Stated task → Reproduce the material word for word, starting at the line that has "Output the [x, y]" and stopping after the line that has "various [387, 1112]". Leave the pictures out of your copy.

Items →

####

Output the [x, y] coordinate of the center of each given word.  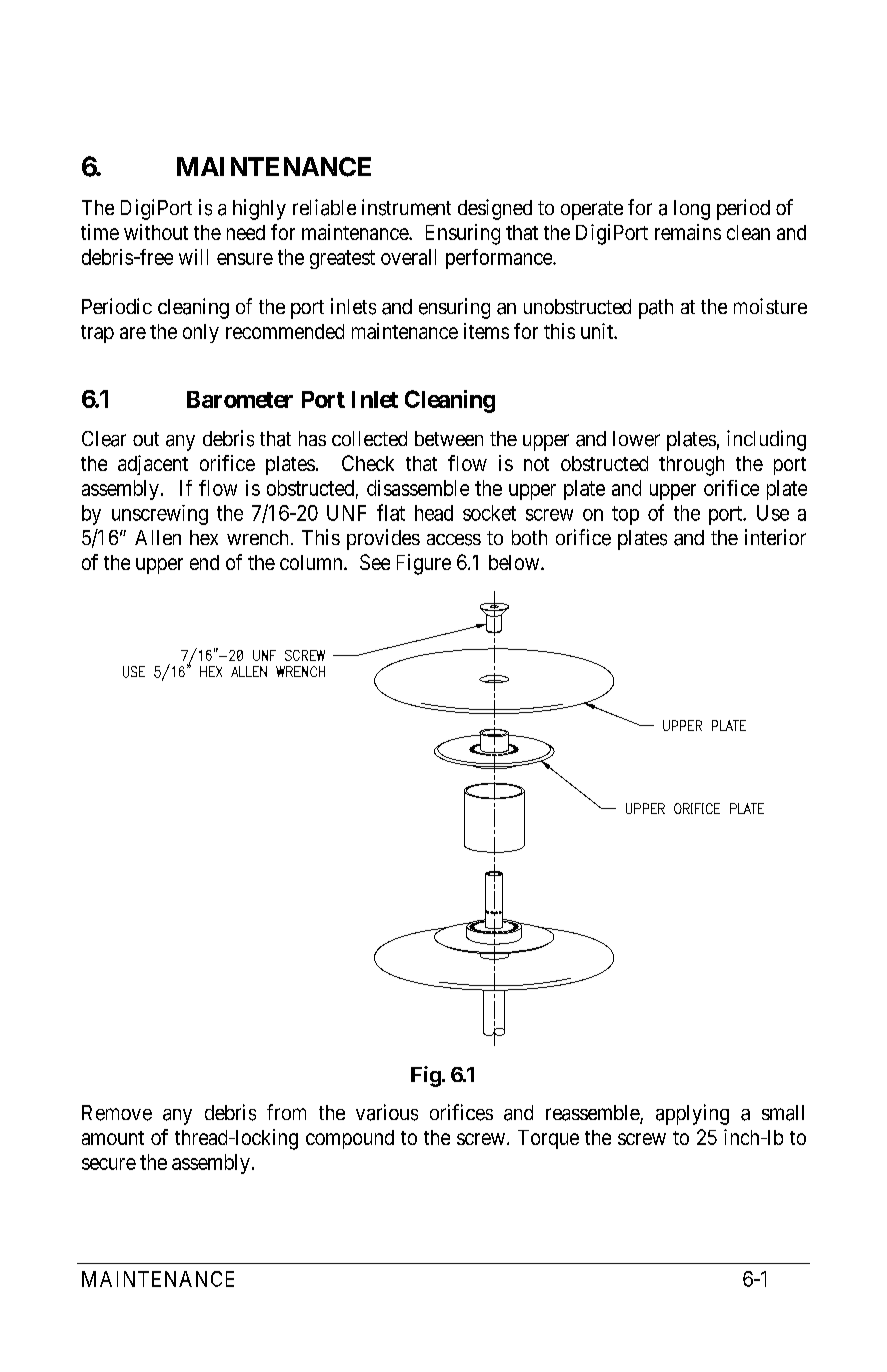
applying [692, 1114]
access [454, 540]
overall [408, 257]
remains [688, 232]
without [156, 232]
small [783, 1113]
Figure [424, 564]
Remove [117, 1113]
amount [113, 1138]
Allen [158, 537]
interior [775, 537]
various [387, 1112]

####

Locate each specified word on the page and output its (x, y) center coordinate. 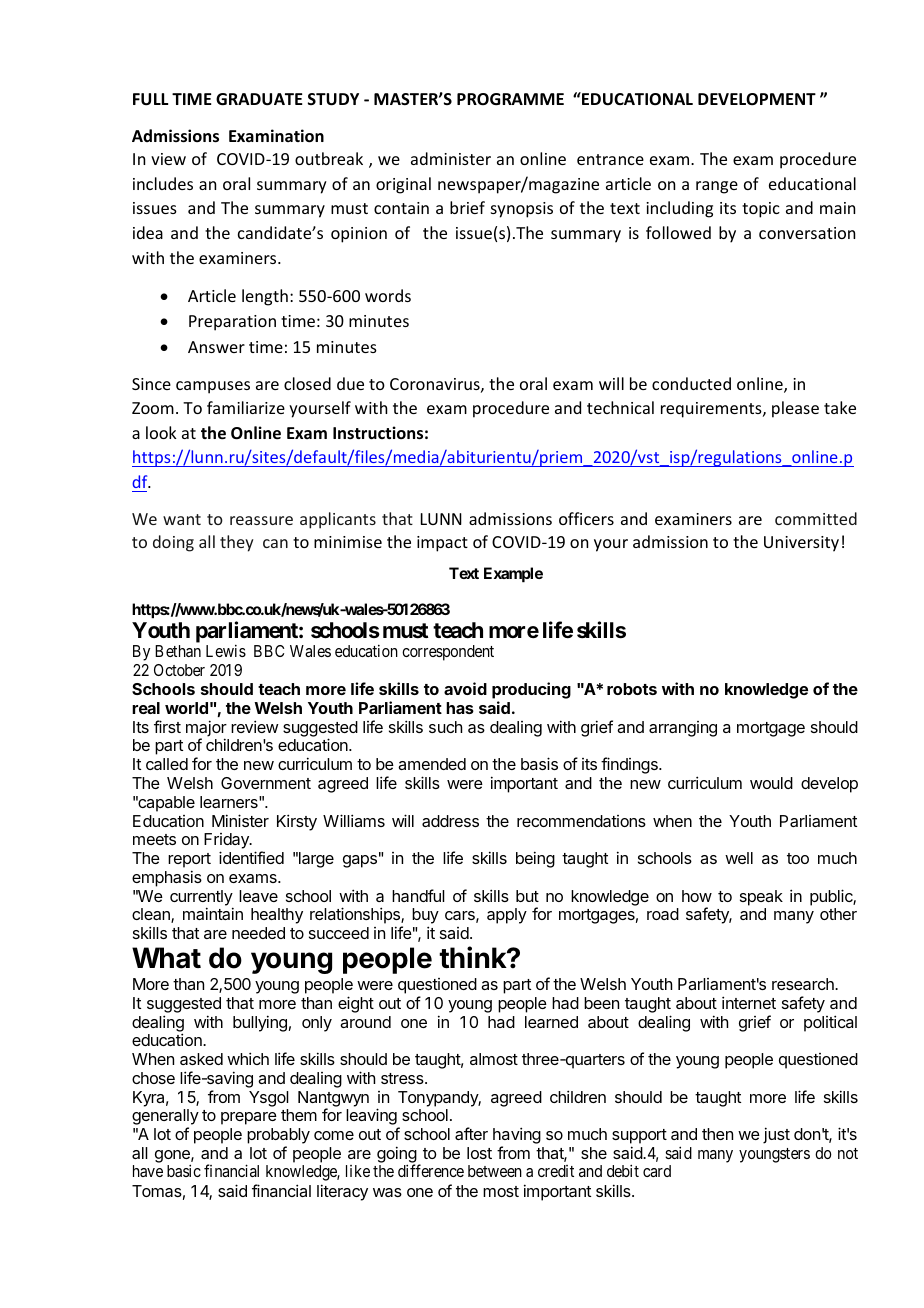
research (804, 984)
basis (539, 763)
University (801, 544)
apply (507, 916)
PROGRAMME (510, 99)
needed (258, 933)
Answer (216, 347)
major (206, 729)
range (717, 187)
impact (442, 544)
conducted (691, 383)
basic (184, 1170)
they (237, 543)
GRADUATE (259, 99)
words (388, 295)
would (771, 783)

####

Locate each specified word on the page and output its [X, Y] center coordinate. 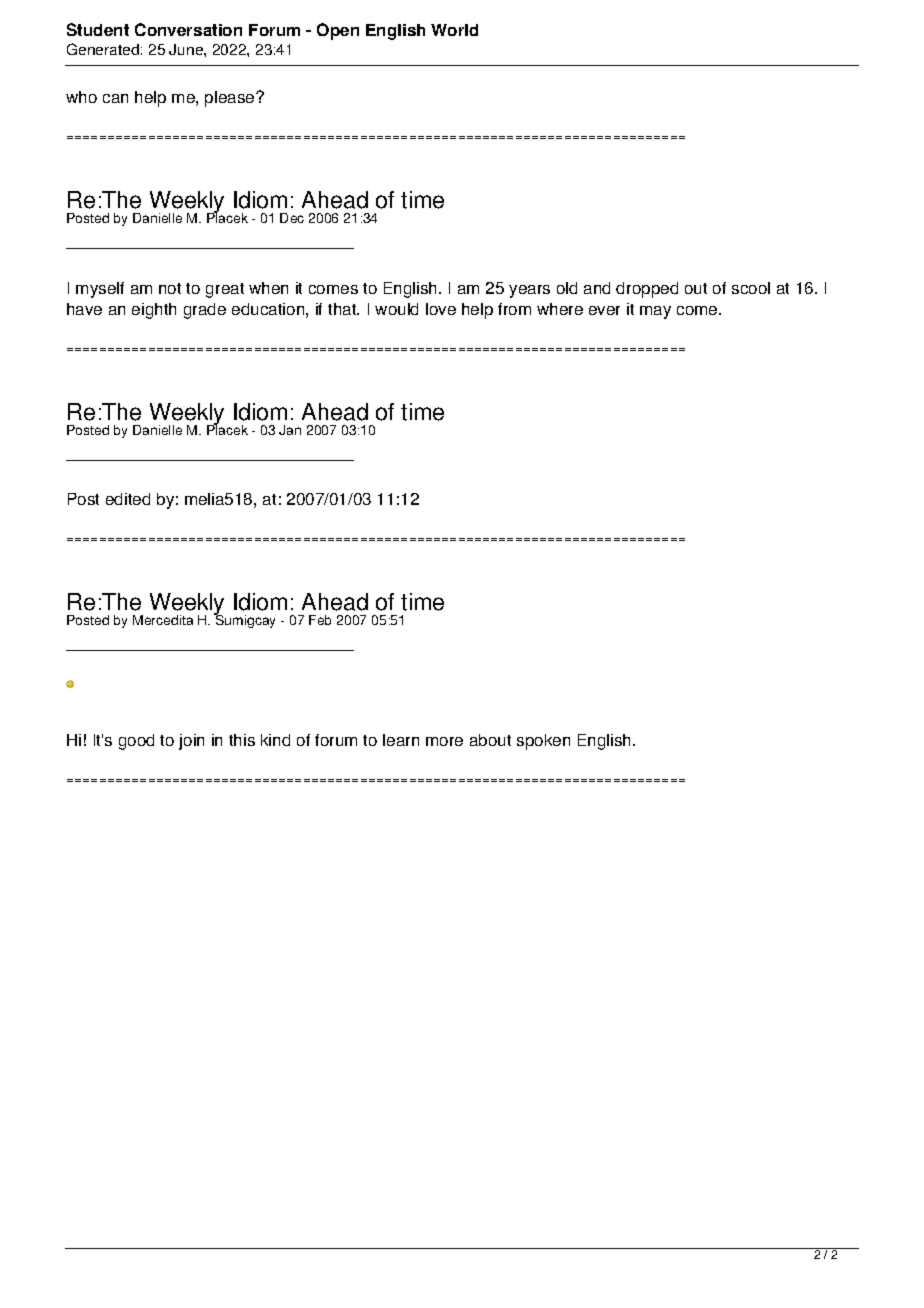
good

####

The answer →
Output the [x, y] coordinate of the center of each given word.  
applying [692, 1114]
access [454, 540]
overall [408, 257]
remains [688, 232]
without [156, 232]
small [783, 1113]
Figure [424, 564]
Remove [117, 1113]
amount [113, 1138]
Allen [158, 537]
interior [775, 537]
various [387, 1112]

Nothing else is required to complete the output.